Citation: (2006) Toward a Better Understanding of Human Prion Diseases. PLoS Med 3(2): e55. https://doi.org/10.1371/journal.pmed.0030055
Published: December 20, 2005
Copyright: © 2006 PLoS Medicine. This is an open-access article distributed under the terms of the Creative Commons Attribution License, which permits unrestricted use, distribution, and reproduction in any medium, provided the original author and source are credited.
Misfolding of a single protein, the cellular prion protein (PrPc) into the disease-associated form PrPSc is believed to cause fatal prion diseases in humans and other mammals, including sheep, cattle, and deer. The misfolding can occur sporadically or after contact—through inoculation or ingestion—with PrPSc from an external source. There are also familial forms of prion diseases that are associated with certain mutations in PNRP, the gene encoding PrPc. These abnormal PrPc proteins are thought to have a higher probability to misfold than normal PrPc. The idea is that a few misfolded molecules can initiate a chain reaction and cause transformation of many of the other PrPc molecules into harmful PrPSc versions. The presence of PrPSc proteins causes widespread cell death, leading to the characteristic spongiform degeneration of the brain that kills patients, most of them within a matter of months.

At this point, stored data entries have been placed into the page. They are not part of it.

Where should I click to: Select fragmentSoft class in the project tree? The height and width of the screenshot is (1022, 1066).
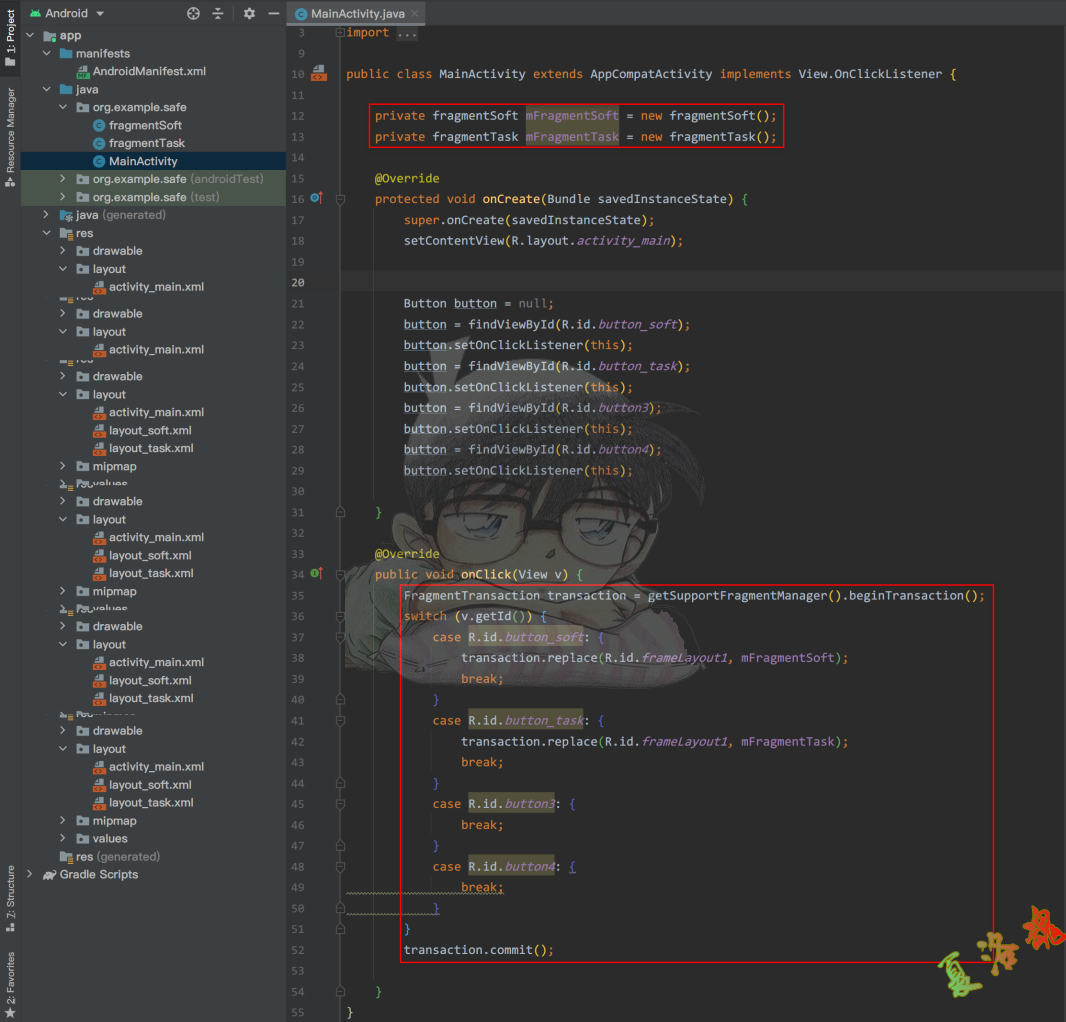pyautogui.click(x=145, y=125)
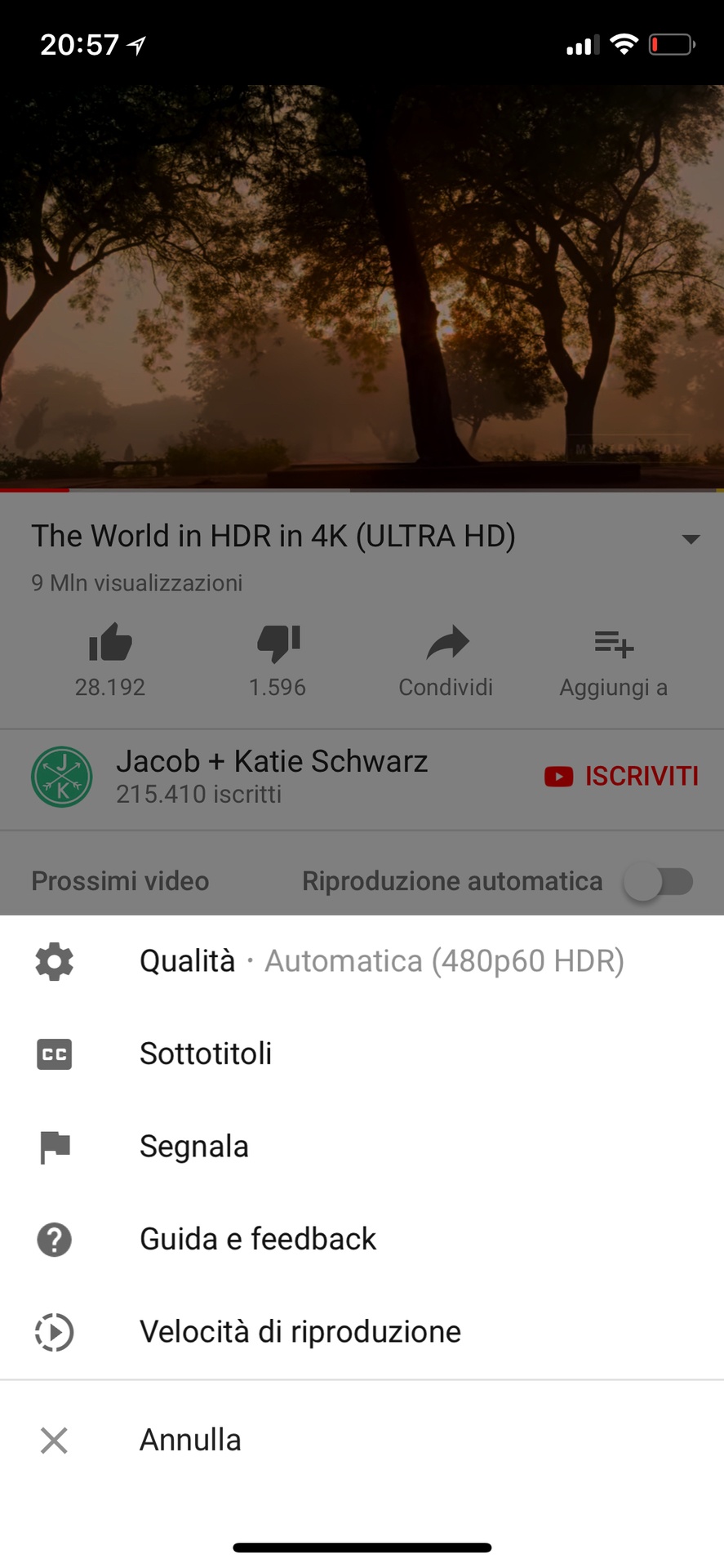The image size is (724, 1568).
Task: Tap the thumbs-down dislike icon
Action: [278, 643]
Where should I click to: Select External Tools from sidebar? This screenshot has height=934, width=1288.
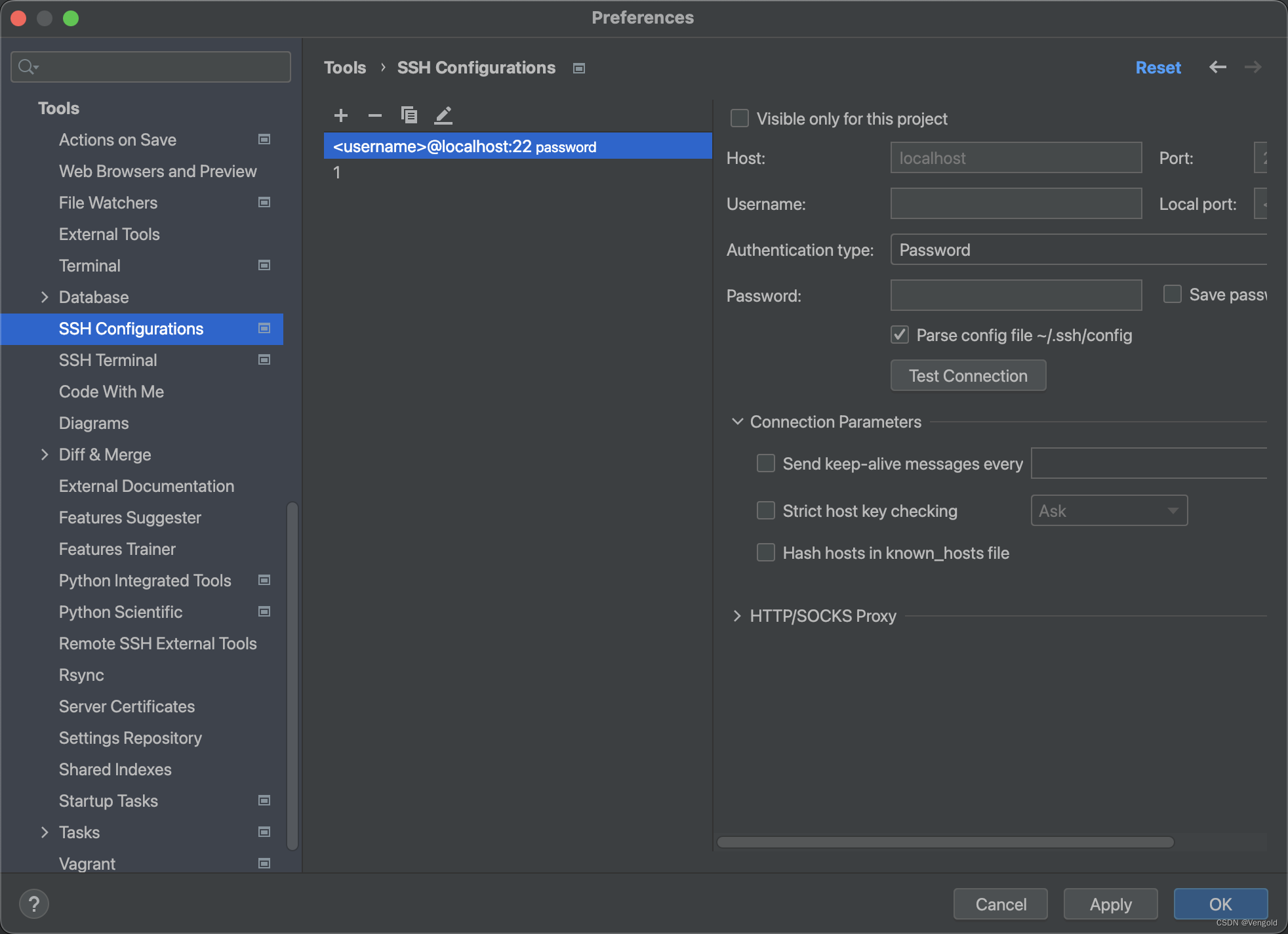(110, 234)
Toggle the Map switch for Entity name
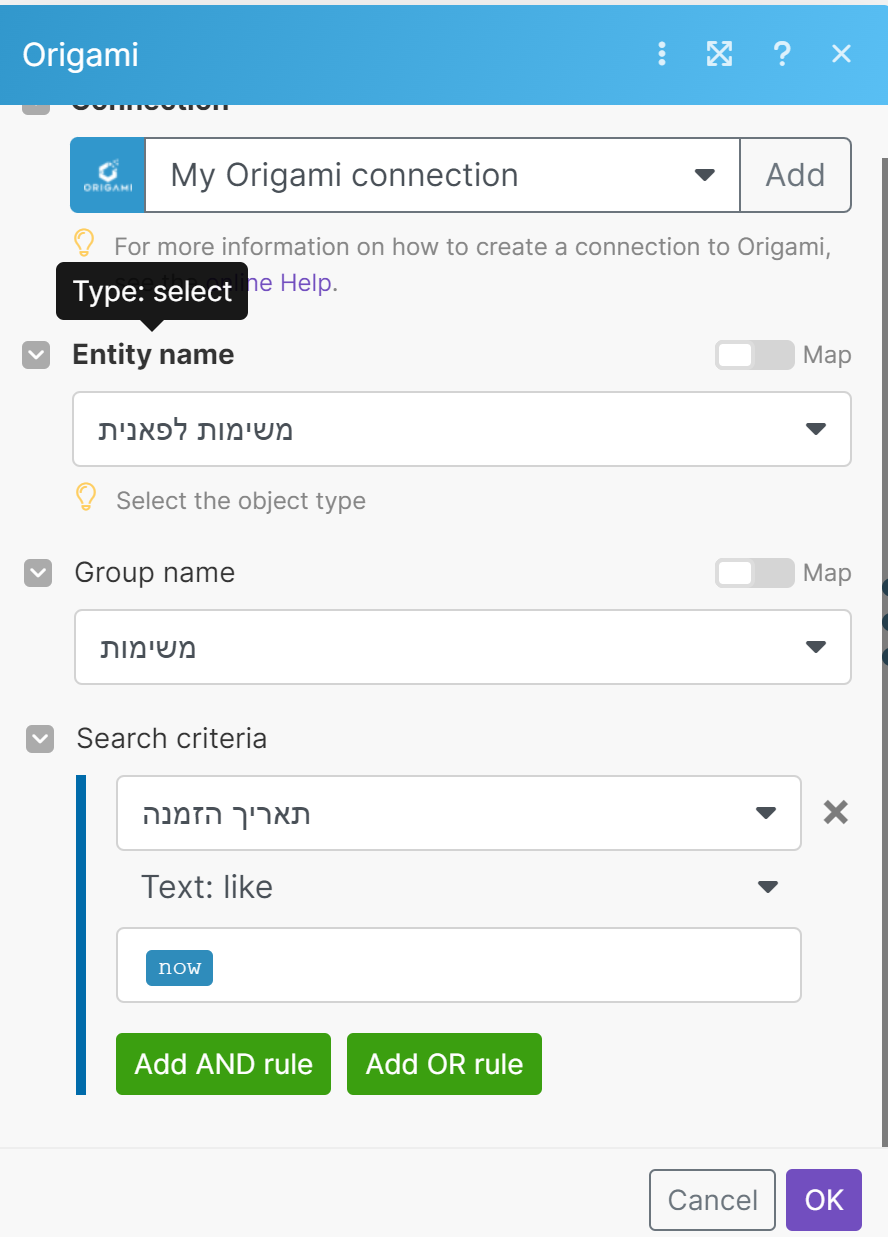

The most common human prion disease is sporadic Creutzfeld –Jacob Disease (sCJD). The disease is rare (affecting roughly one to two individuals per a million people, worldwide), and its etiology is unclear; neither exogenous nor endogenous causes have been identified. sCJD is inevitably fatal, but the disease is clinically, pathologically, and genetically heterogeneous. Most patients have rapidly progressing dementia, often accompanied by involuntary muscle spasms, and death occurs within months of the first clinical symptoms. However, for some patients ataxia is the first clinical sign, while others develop sight problems, and for some the disease duration can be more than two years. In the hope that understanding the heterogeneity will help them to understand what causes sCJD, researchers are trying to systematically collect and catalog data from patients. To do this in a meaningful way, standardized assays that allow results from different patients and different laboratories to be compared in a meaningful way are necessary.
Markus Glatzel and colleagues have developed such an assay, and applied it as part of the detailed molecular characterization to autopsy samples from 50 patients with sCJD. The new assay, which the researchers call PrPSc profiling, measures the amount of PrPSc in defined brain regions. In the past, PrPSc amounts were routinely only measured in one or two regions by a variety of assays. PrPSc profiling quantifies the amount of PrPSc in nine defined brain regions relative to internal standards, and thereby allows for direct comparison of individual profiles.
The researchers determined PrPSc profiles of 50 patients, and tried to correlate the profiles with information on disease types of the patients and prion types present in the different brain areas. sCJD types are determined by a patients' PRNP genotype at the polymorphic position 129 of PRNP and by the relative resistance of PrPSc to proteolytic degradation. It is thought that most patients only have one prion type, but previous reports have described coexistence of two different types in some samples.
Analysis of this wealth of data revealed correlations between distinct PrPSc distribution patterns and sCJD subtypes. These results have implications for confirmation of sCJD by brain biopsy. Before doing such biopsies, Glatzel and colleagues suggest, the sCJD subtype should be determined so that the correct brain area is examined. The researchers also found coexistence of two different prion types in 20% of their overall samples, and in more than 50% of the samples from patients who were heterozygous for the 129 polymorphism in the PRNP gene. These data lend further support to a link between molecular signature and clinical heterogeneity of the disease.
While many questions remain, this study underlines that the systematic analysis of prion cases can reveal links between molecular pathology, genetic makeup of patients, and disease symptoms. Glatzel and colleagues believe that “PrPSc profiling will be a valuable tool for prion research.” In the hope that it will “facilitate comparisons of PrPSc quantities present in defined samples,” the researchers will make their PrPSc standard available to the scientific community.